Directions:
Copies of all lines containing the string "agent" are needed from the data below.

(Saved data entries)
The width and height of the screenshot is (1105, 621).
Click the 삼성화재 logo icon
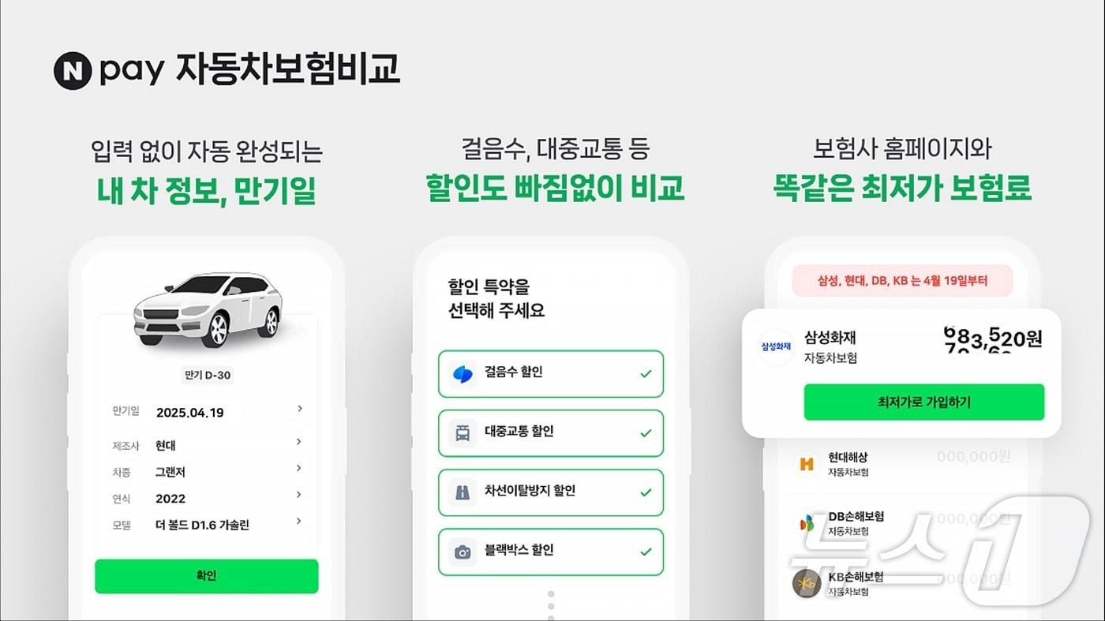pos(776,347)
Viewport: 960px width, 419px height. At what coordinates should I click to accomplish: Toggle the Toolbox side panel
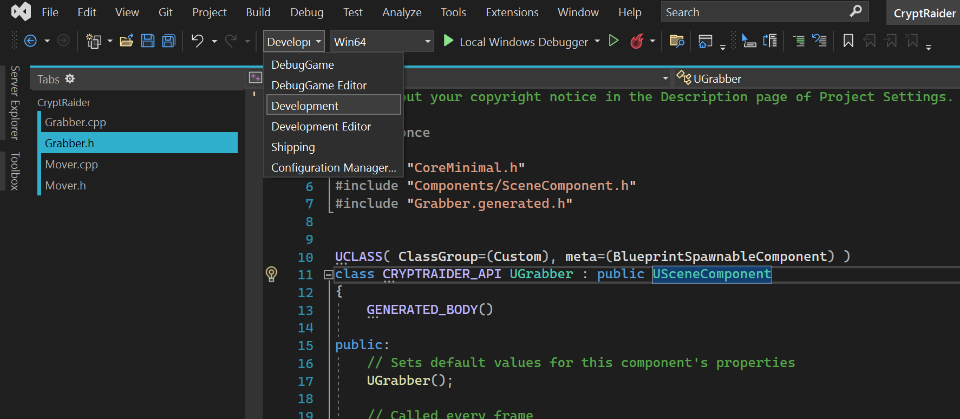(x=15, y=171)
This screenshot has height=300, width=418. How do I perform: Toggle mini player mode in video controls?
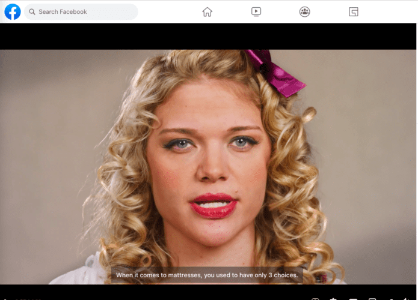372,298
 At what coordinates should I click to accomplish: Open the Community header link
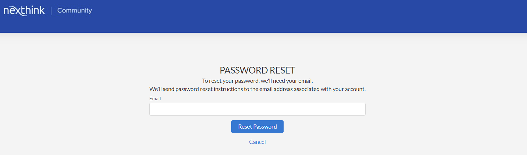click(x=74, y=11)
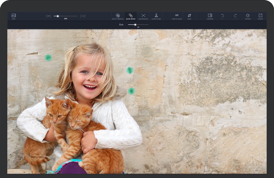
Task: Click the Fit zoom button
Action: tap(49, 16)
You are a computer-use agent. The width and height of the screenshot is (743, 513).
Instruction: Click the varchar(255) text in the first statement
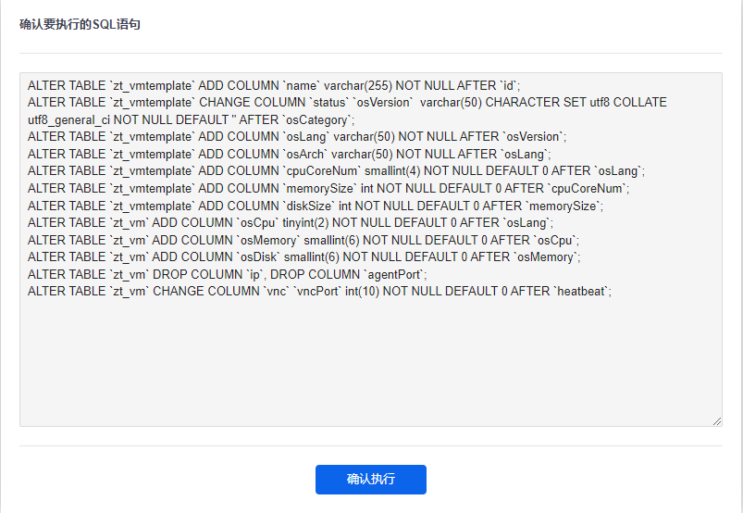(x=358, y=86)
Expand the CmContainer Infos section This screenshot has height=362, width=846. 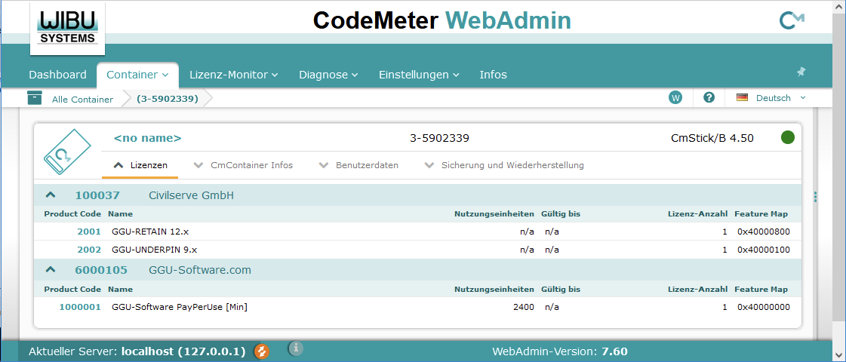pos(243,165)
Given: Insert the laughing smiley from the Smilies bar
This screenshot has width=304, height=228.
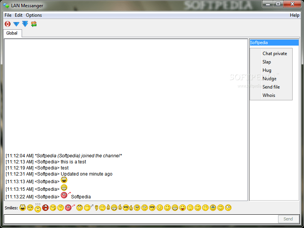Looking at the screenshot, I should 22,208.
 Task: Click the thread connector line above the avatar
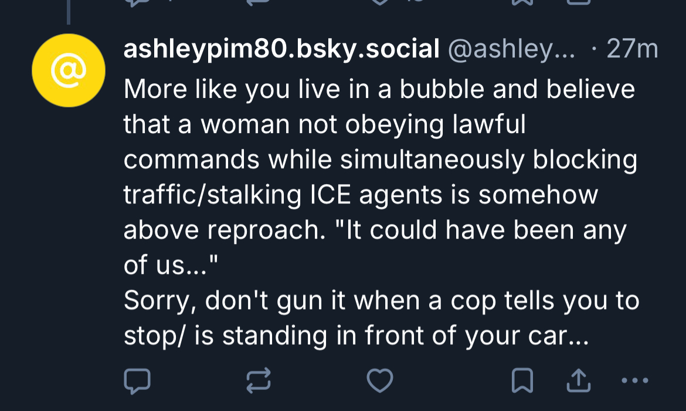[69, 12]
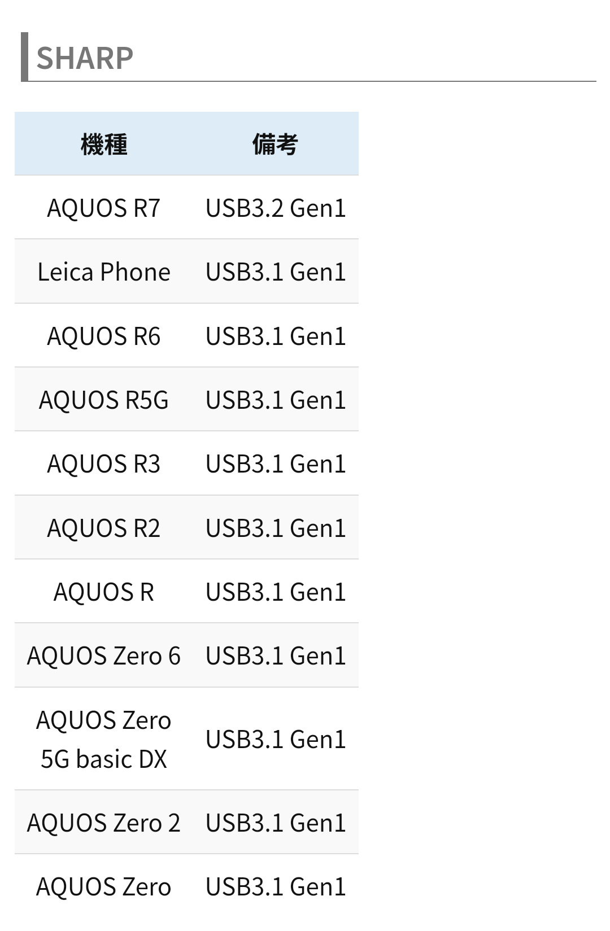Click the 機種 column header
The image size is (610, 931).
click(x=104, y=144)
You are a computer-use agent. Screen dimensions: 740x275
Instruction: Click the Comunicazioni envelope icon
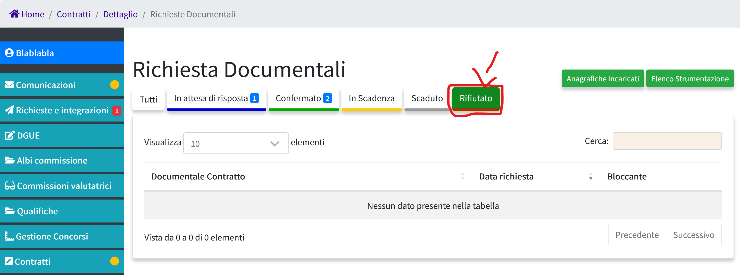tap(9, 85)
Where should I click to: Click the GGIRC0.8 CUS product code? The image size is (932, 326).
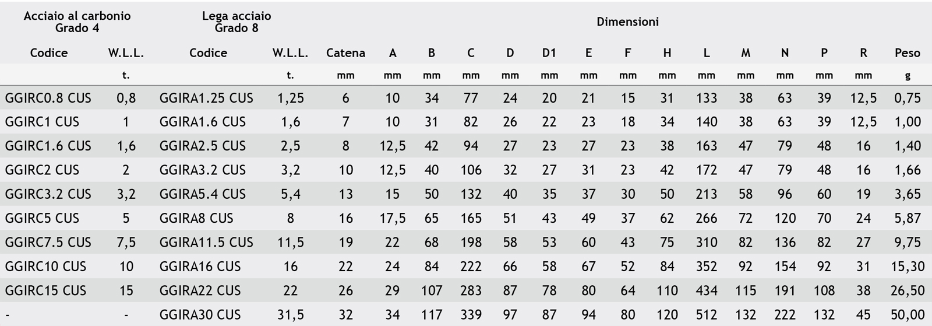tap(48, 98)
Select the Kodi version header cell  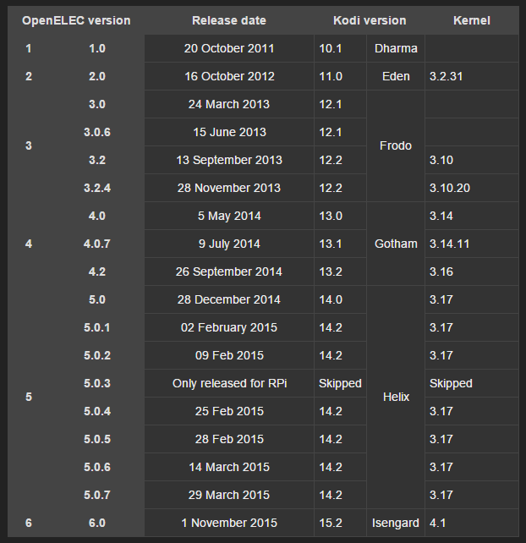[x=370, y=20]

Task solution:
You are a computer-use agent. The width and height of the screenshot is (743, 513).
You are a computer-use agent. Screen dimensions: 740x275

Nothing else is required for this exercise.